Joe Biden and the “Transformational” Presidency, by William Anderson

Joe Biden is transformational president, and like an earlier transformation president, Franklin Roosevelt, he’s transforming the U.S. for the worse. From William Anderson at mises.org:

Much is made of the failure of Republicans to make predicted gains in the recent midterm elections, but, as Ryan McMaken has pointed out, Congress plays a much-diminished role in national governance to the point that even had the so-called red wave actually occurred, it is doubtful that much would have changed regarding Joe Biden’s presidency. In fact, most of what Biden has done in his two years in office has been outside of congressional legislative matters.

McMaken points out:

This all combines to mean we should expect very little change on policies at the federal level. For example, we can expect to keep hearing plenty about the evil of fossil fuels. The administration will continue to press for less drilling for oil and gas, and the war on coal will continue. The administration will continue to issue new edicts for “fighting global warming.”

As McMaken notes, Biden has used executive orders liberally, sometimes using a twisted interpretation of federal law, and then unleashing his regulatory and law enforcement agencies to get his desired results. For example, federal banking regulators and the Securities and Exchange Commission have pressured banks and other lenders not to led to the oil and gas industry, citing the fealty to fighting climate change as the reason.

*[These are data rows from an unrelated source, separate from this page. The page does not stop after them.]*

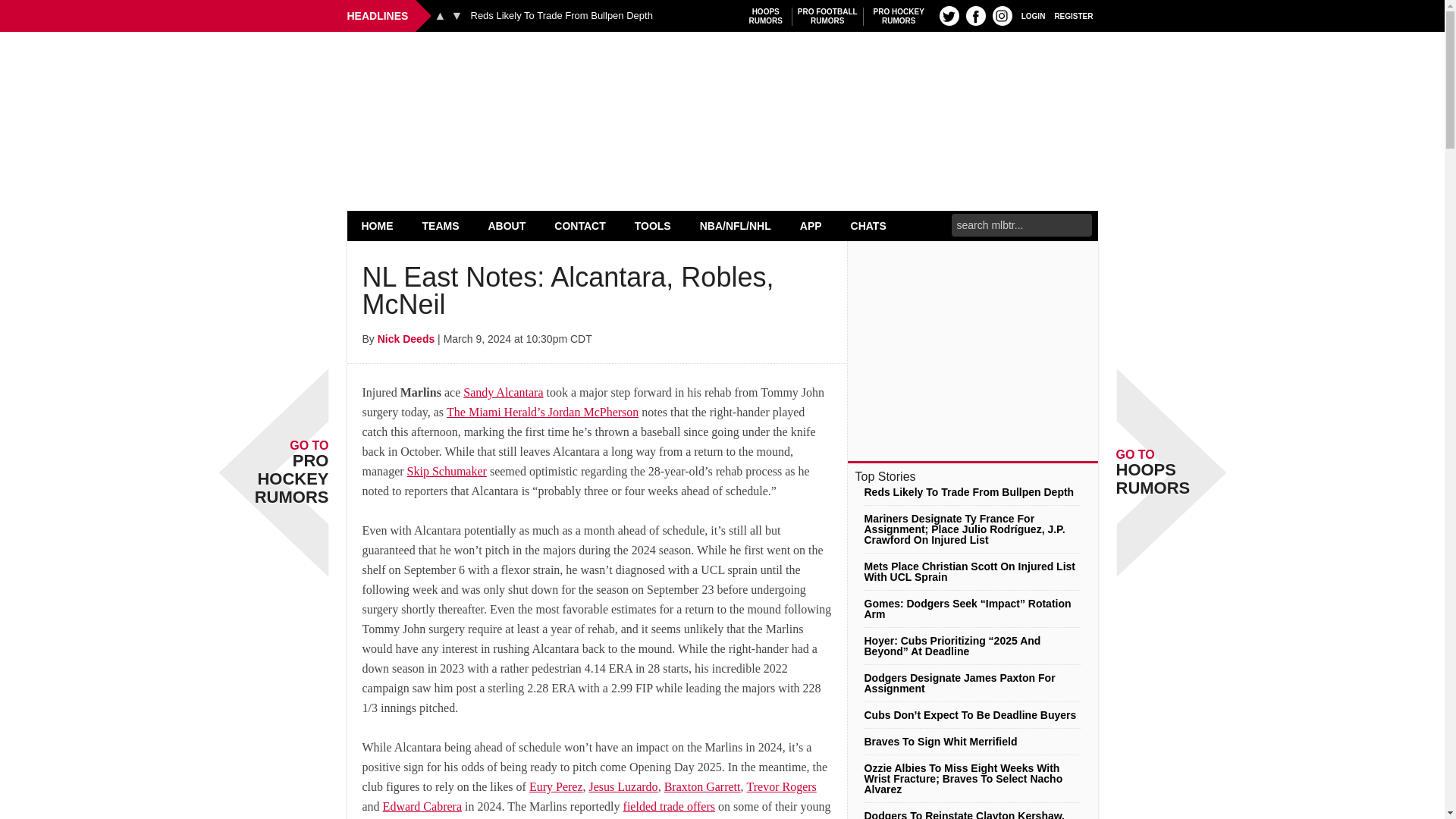
FB profile (827, 16)
Next (975, 15)
REGISTER (898, 16)
Reds Likely To Trade From Bullpen Depth (456, 15)
HOME (1073, 15)
TEAMS (765, 16)
Twitter profile (561, 15)
LOGIN (377, 225)
Previous (440, 225)
Search (949, 15)
Instagram profile (1032, 15)
MLB Trade Rumors (439, 15)
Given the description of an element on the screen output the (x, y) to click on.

Note that the administration is doing this not via congressional authorization, but rather through its own self-serving “interpretation” of existing federal law. Likewise, Biden’s infamous student loan forgiveness order was not through such relief passed by Congress, but rather using a 2003 federal law that permits the US secretary of education to employ “expansive authority to alleviate the hardship that federal student loan recipients may suffer as a result of national emergencies.” What constitutes a “national emergency” must be in the eyes of the beholder, as any reason will do—and, so far, the courts have signed off on this vast expansion of executive power. This is reminiscent of Franklin Roosevelt’s perverse interpretation of the 1917 Trading with the Enemy Act to undergird his gold seizure from Americans and devaluate the dollar.